* _WHAT IS BEING ASKED_
All that is wanted is a word-for-word copy of the line with "Given: Click the Сохранить button" and every line after it in the data below.

[Stored records]
=== Section Start ===
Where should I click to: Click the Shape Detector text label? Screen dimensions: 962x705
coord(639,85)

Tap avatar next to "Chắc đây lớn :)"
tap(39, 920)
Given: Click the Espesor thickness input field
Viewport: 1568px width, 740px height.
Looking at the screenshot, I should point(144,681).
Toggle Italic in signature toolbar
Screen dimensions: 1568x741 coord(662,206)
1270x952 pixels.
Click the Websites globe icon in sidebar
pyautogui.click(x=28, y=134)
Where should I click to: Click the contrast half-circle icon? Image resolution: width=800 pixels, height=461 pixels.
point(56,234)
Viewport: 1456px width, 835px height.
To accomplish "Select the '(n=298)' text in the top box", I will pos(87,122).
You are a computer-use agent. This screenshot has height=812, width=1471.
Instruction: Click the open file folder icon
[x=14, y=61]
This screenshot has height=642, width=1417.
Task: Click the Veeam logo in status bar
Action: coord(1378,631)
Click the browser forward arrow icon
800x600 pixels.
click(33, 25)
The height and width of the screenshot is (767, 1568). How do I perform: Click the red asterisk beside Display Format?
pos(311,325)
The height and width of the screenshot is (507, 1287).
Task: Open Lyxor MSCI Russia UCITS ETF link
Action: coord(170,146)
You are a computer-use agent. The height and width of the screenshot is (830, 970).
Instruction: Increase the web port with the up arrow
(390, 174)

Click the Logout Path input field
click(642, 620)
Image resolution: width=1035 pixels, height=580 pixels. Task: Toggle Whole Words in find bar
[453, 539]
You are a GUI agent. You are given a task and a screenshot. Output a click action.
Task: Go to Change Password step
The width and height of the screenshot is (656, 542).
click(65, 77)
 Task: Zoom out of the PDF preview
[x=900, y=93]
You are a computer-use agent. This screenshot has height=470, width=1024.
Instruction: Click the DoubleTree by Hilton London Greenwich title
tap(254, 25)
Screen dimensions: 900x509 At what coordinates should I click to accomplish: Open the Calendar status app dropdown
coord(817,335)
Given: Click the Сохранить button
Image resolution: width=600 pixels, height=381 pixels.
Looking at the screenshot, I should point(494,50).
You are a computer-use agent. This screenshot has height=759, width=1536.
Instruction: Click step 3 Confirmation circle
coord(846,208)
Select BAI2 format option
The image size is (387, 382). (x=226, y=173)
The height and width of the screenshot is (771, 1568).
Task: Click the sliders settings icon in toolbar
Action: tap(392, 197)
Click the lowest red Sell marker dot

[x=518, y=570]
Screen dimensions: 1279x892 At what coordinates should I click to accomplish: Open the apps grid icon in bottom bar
=== Section End ===
* _EXERCISE ANSWER_
Given: Click the Сохранить button
Image resolution: width=600 pixels, height=381 pixels.
Looking at the screenshot, I should point(494,50).
You are a computer-use agent. This screenshot has height=759, width=1536.
Instruction: Click step 3 Confirmation circle
coord(846,208)
Select BAI2 format option
The image size is (387, 382). (x=226, y=173)
The height and width of the screenshot is (771, 1568).
Task: Click the sliders settings icon in toolbar
Action: tap(392, 197)
Click the lowest red Sell marker dot

[x=518, y=570]
Screen dimensions: 1279x892 At what coordinates should I click to accomplish: Open the apps grid icon in bottom bar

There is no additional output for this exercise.